November 1, 2021/Cordros Report

PRESCO published its Q3-21 unaudited financials on Friday (29 October), reporting EPS growth of 469.8% y/y to NGN3.65 in Q3-21 (Q3-20: NGN0.64), underpinned by an impressive top-line and lower finance costs. Thus, 9M-21 EPS came in at NGN13.78 (9M-20: NGN5.03). The board proposed an interim dividend of NGN1.00/s, which implies a yield of 1.1% on the last closing price of NGN89.00 (29 October).
PRESCO’s revenue in Q3-21 (+134.0% y/y to NGN12.77 billion) was driven by (1) sustained recovery in the demand for CPO from last year’s pandemic-induced dip, and (2) a higher CPO price (Average CPO price: USD1,126.83/mt in Q3-21 vs USD741.90/mt in Q3-20) facilitated by production shortfalls in Indonesia and Malaysia (c.85.0% of world CPO supply). However, on a q/q basis, the top-line was lower by 5.7%, following relatively lower volumes.

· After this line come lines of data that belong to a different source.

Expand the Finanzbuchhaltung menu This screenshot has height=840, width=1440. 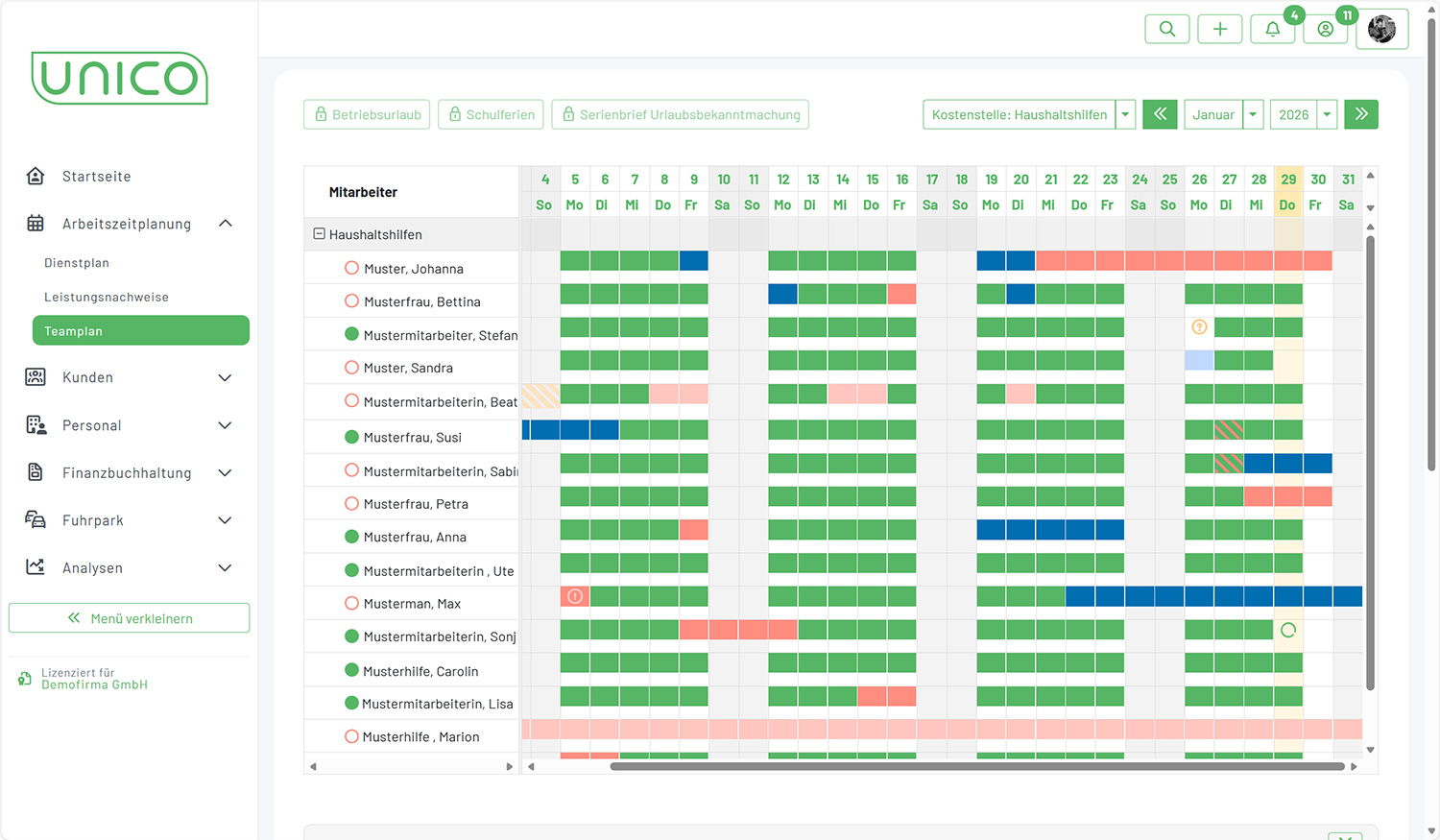coord(225,472)
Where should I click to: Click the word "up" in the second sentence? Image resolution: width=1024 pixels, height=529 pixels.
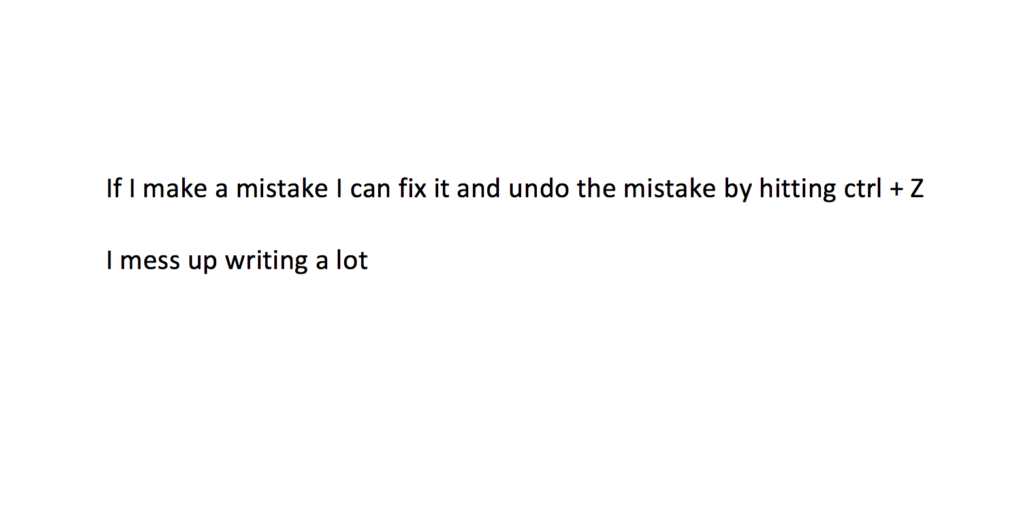pos(202,263)
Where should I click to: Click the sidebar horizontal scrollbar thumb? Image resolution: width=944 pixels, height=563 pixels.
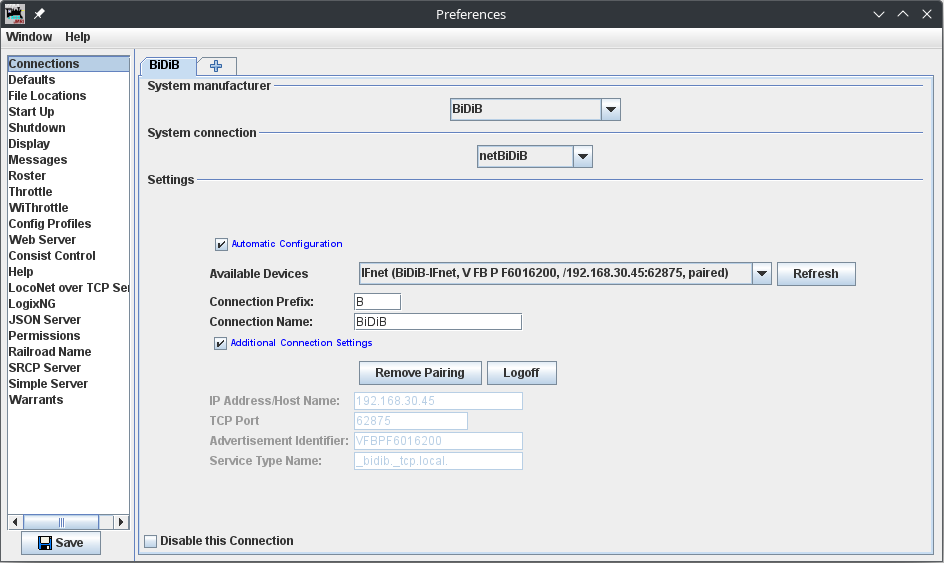(x=61, y=522)
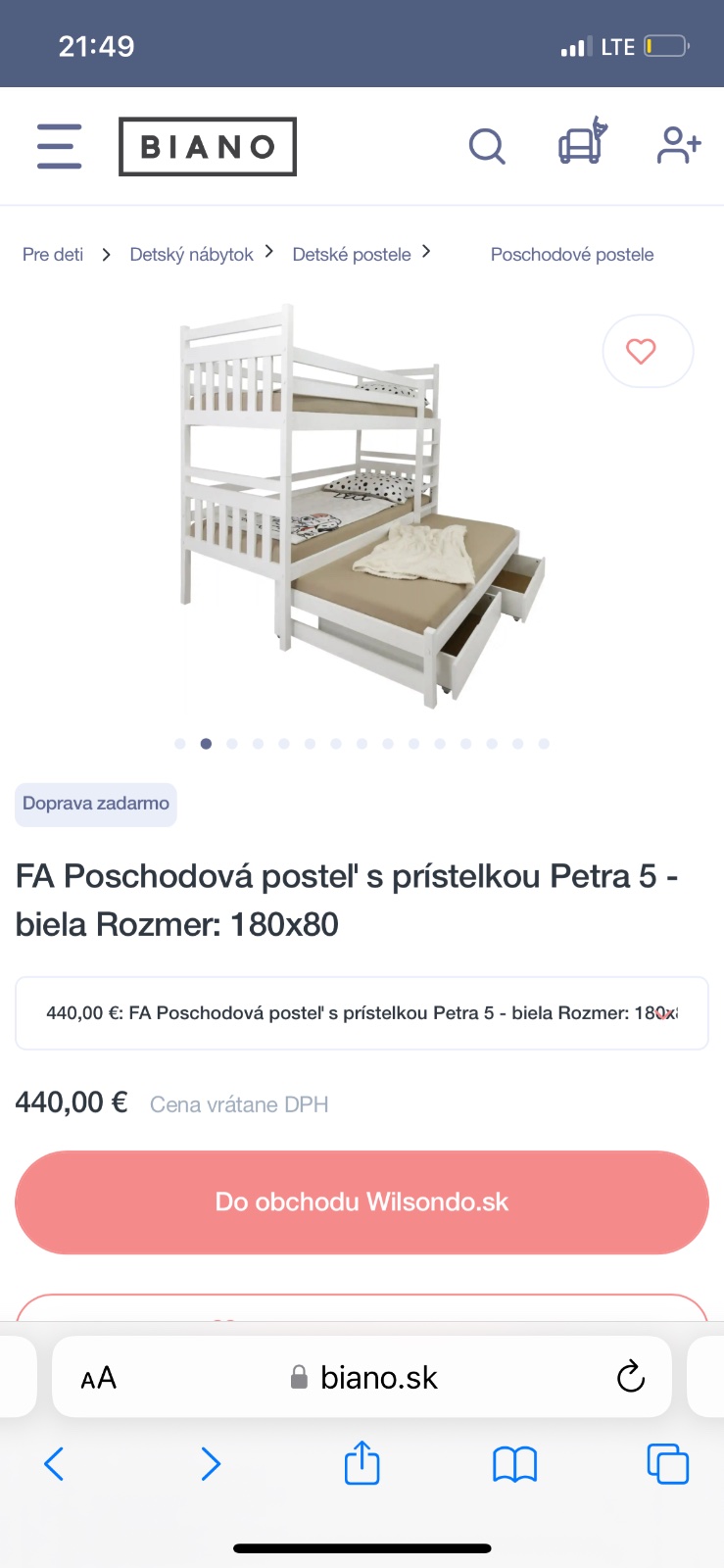The width and height of the screenshot is (724, 1568).
Task: Jump to the last carousel dot
Action: coord(544,744)
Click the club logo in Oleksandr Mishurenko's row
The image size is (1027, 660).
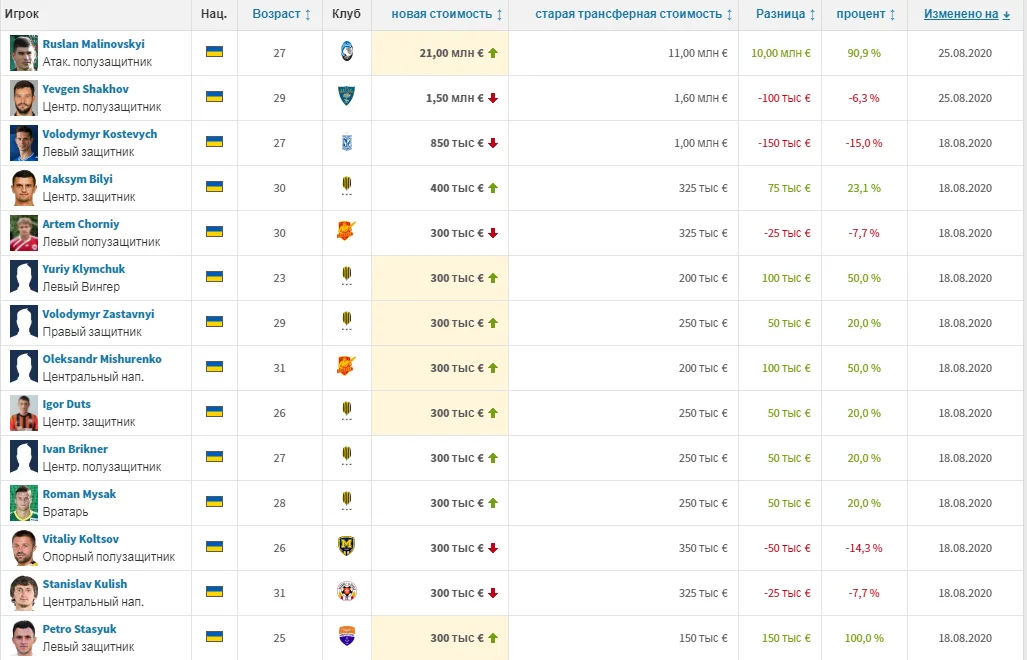click(346, 367)
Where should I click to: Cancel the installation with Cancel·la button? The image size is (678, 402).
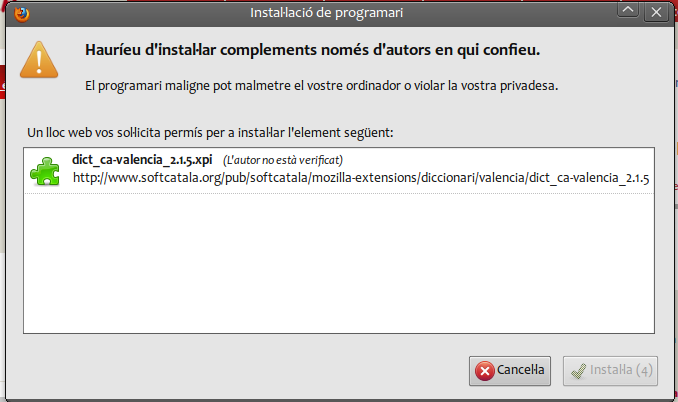[510, 371]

Gross margin (+209bps) increased to 54.8% in Q3-21 (Q3-20: 52.7%) on the back of faster growth in revenue (+134.0% y/y) relative to the cost of sales (+123.6% y/y). Against the preceding, EBIT margin expanded by 15.24 ppts to 37.1% (Q3-20: 21.9%) amid a 42.7% y/y increase in OPEX.
Further down, net finance charges declined by 73.0% y/y to NGN104.90 million (Q3-20: NGN388.22 million), driven by a lower overdraft balance. As of 9M-21, the company’s overdraft facility decreased by 66.0% to NGN2.16 billion (FY-20: NGN6.36 billion).
Overall, PRESCO’s PBT increased by 474.7% y/y to NGN4.64 billion (Q3-20: NGN806.76 million). A tax expense of NGN988.36 million resulted in a PAT of NGN3.65 billion in the period (vs PAT of NGN640.37 million in Q3-20).
Comment: PRESCO’s performance is impressive and it is tandem with our expectations following improved demand for CPO and higher CPO prices. We highlight that the operating environment remains favourable for CPO planters and thus, expect a similar performance in Q4-21. Our estimates are under review.